Archer Aviation Inc. filed a current report to note that it issued a press release on December 2, 2025. The filing does not describe the contents of the announcement, only stating that the press release is furnished as Exhibit 99.1 and incorporated by reference. The report is presented as an other event on Form 8-K and includes the usual cover information about the company’s Class A common stock and warrants listed on the New York Stock Exchange.
Archer Aviation Inc. reported that it filed a prospectus supplement with the SEC relating to the issuance of 1,517,618 shares of Class A common stock. These shares were issued under a license agreement dated November 24, 2025 with certain licensing parties. The prospectus supplement is part of Archer’s existing shelf Registration Statement on Form S-3 (No. 333-284812), allowing these already issued shares to be covered under that registration. Archer also filed a legal opinion from Fenwick & West LLP as an exhibit, confirming the validity of the issued shares.

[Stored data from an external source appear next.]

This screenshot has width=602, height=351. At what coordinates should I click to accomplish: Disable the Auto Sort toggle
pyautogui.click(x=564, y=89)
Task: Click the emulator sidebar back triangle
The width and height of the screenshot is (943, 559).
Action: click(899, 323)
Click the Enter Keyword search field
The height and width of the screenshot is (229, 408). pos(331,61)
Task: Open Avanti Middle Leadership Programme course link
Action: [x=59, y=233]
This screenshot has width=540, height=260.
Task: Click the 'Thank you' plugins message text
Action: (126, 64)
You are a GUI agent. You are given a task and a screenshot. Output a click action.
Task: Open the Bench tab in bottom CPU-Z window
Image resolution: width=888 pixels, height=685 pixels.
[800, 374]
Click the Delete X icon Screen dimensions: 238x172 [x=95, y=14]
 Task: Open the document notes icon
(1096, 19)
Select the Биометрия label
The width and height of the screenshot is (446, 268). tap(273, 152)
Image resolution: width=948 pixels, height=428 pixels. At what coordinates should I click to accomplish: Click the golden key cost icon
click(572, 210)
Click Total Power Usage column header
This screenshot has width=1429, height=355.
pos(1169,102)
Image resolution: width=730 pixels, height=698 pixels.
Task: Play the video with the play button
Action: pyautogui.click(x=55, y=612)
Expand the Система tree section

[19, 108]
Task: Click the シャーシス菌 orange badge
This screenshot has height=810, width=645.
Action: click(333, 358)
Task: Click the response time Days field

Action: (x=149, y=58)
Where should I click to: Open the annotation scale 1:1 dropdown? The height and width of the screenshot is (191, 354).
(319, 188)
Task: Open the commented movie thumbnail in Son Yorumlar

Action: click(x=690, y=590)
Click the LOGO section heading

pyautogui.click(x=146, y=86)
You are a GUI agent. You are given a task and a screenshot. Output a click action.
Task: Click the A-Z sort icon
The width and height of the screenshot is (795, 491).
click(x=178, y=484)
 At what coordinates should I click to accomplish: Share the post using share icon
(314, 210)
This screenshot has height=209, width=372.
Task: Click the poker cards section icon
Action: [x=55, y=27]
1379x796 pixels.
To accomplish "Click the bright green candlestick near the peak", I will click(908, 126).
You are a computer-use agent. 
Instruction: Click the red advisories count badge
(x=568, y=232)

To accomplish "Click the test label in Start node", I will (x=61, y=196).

Archer Aviation Inc. is registering 1,517,618 shares of Class A common stock, which will be issued to a licensor as the equity portion of an initial phase fee under a November 24, 2025 License Agreement. The shares are valued for dilution purposes at an offering price of $7.25 per share versus net tangible book value of $2.53 per share as of September 30, 2025, creating $4.72 per-share dilution for recipients. Shares outstanding were 651,297,219 as of September 30, 2025 and are expected to be 652,814,837 after this issuance. Archer highlights its Midnight eVTOL air taxi program, defense-focused VTOL development with Anduril, and recent strategic moves including agreements to acquire control of Hawthorne Airport as a Los Angeles hub. The company notes ongoing losses, the need for additional capital, heavy regulatory dependence, and the absence of plans to pay cash dividends as key risks.
Archer Aviation Inc. (ACHR) reported that it filed a prospectus supplement with the SEC to allow the resale of 1,095,321 shares of its Class A common stock. These shares had already been issued by the company to a selling stockholder under a Stock Retainer Agreement and related stock purchase agreement dated November 5, 2025.
The prospectus supplement is part of Archer’s existing shelf Registration Statement on Form S-3 (No. 333-284812). Archer also filed a legal opinion from Fenwick & West LLP as an exhibit, confirming the validity of the Class A common stock covered by the prospectus supplement.